La testigo narró también que “meses después” el sargento ayudante Luis Manzanelli le confirmó su presencia en La Perla. “Era un señor mayor, muy valiente, que no nos tragaba. Su actitud fue digna y de mucha firmeza”, asegura la testigo que le dijo el militar.

El expediente suma otros testimonios y datos que corroboran el paso de Fernández Quintana por el sitio. Para la Fiscalía, “las pruebas colectadas también permiten tener por demostrado que durante su permanencia en el centro clandestino de detención fue sometido a diversas torturas físicas y psíquicas”.

Los testimonios también concuerdan en que, a las pocas semanas de su ingreso, Fernández Quintana fue “trasladado” de La Perla. En la jerga del lugar, era sinónimo de asesinado.

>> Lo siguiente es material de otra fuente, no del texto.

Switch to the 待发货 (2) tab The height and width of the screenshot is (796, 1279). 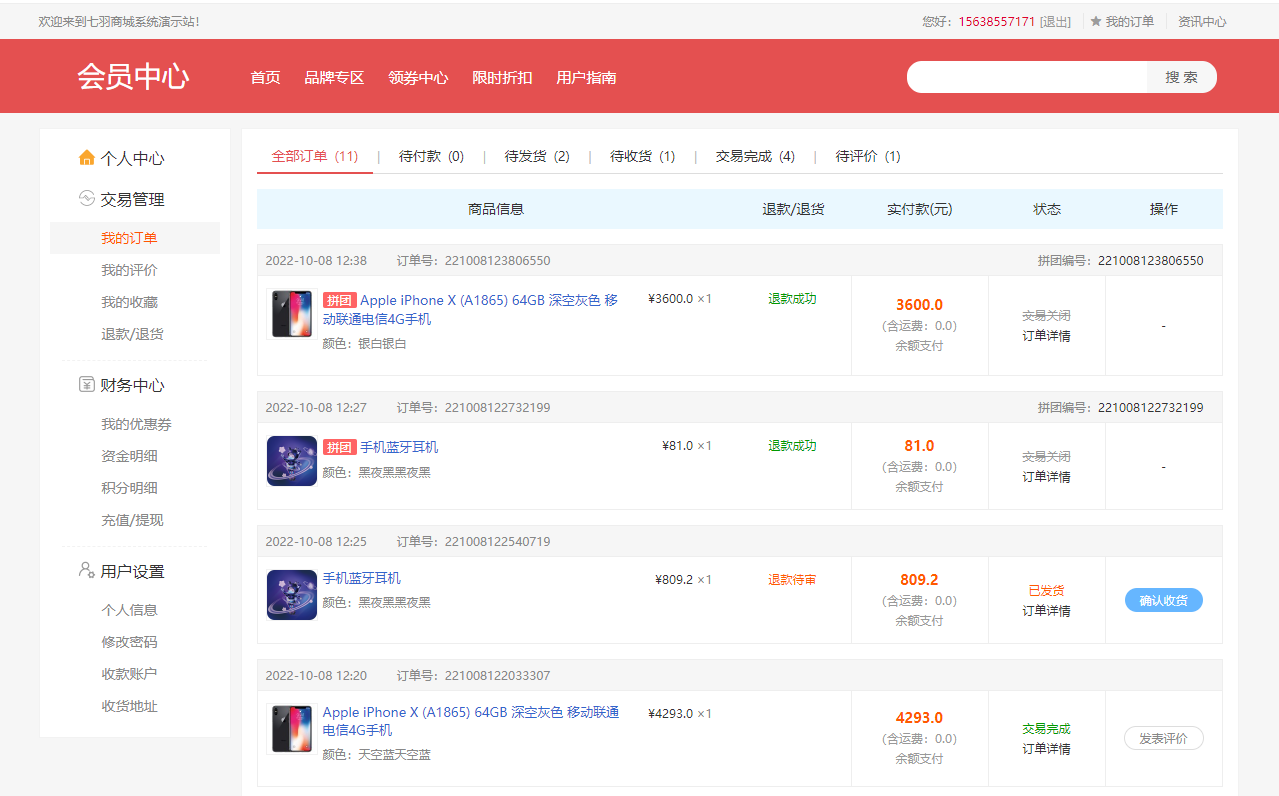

No fue posible establecer con exactitud la fecha en que la víctima habría sido retirada de La Perla. “Sus restos, hasta la fecha, no han podido ser habidos”, apunta la acusación judicial.

Un proceso histórico

El megajuicio por los crímenes cometidos en el centro clandestino de detención La Perla, de Córdoba, se inició el 4 de diciembre pasado. El 20 de ese mes, por la feria judicial, pasó a un cuarto intermedio y las audiencias se reanudaron este mes, en el Tribunal Oral Federal Nº 1 de Córdoba.El juicio ventila las causas iniciadas por las desapariciones de 417 víctimas. Están sentados en el banquillo 44 imputados.Las audiencias demandarán varios meses, en los que se esperan las declaraciones de 983 testigos, entre ellos varios sobrevivientes de La Perla.En las seis audiencias que se llevaron adelante en diciembre, comenzaron a desandarse los primeros pasos de lo que será un extenso debate, que se calcula durará más de un año por su complejidad y la cantidad de casos que involucra.Entre los principales imputados, figuran el extitular del Tercer Cuerpo del Ejército, Luciano Benjamín Menéndez, y los exjefes del Destacamento de Inteligencia 141, Ernesto Guillermo Barreiro, Jorge Exequiel Acosta y Luis Gustavo Diedrichs, quienes tenían a cargo ese centro clandestino de detención, el segundo en importancia en el país durante la represión ilegal.Entre la diversidad de delitos que se juzgan, se encuentran los de privación ilegítima de la libertad, tormentos, torturas, lesiones graves y homicidios.El histórico juicio representa, además, la primera vez que se juzga el robo de bebés en la provincia de Córdoba durante la dictadura. El caso que se debatirá, y que ya comenzó a exponerse en diciembre, es el de la sustracción del nieto de la titular de Abuelas de Plaza de Mayo Córdoba, Sonia Torres. 

“22”

La desaparición de Vicente Fernández Quintana es juzgada en el megajuicio conocido como “La Perla” y en el cual el principal imputado es Luciano Benjamín Menéndez.El caso del escribano figura en la causa como “hecho 22”.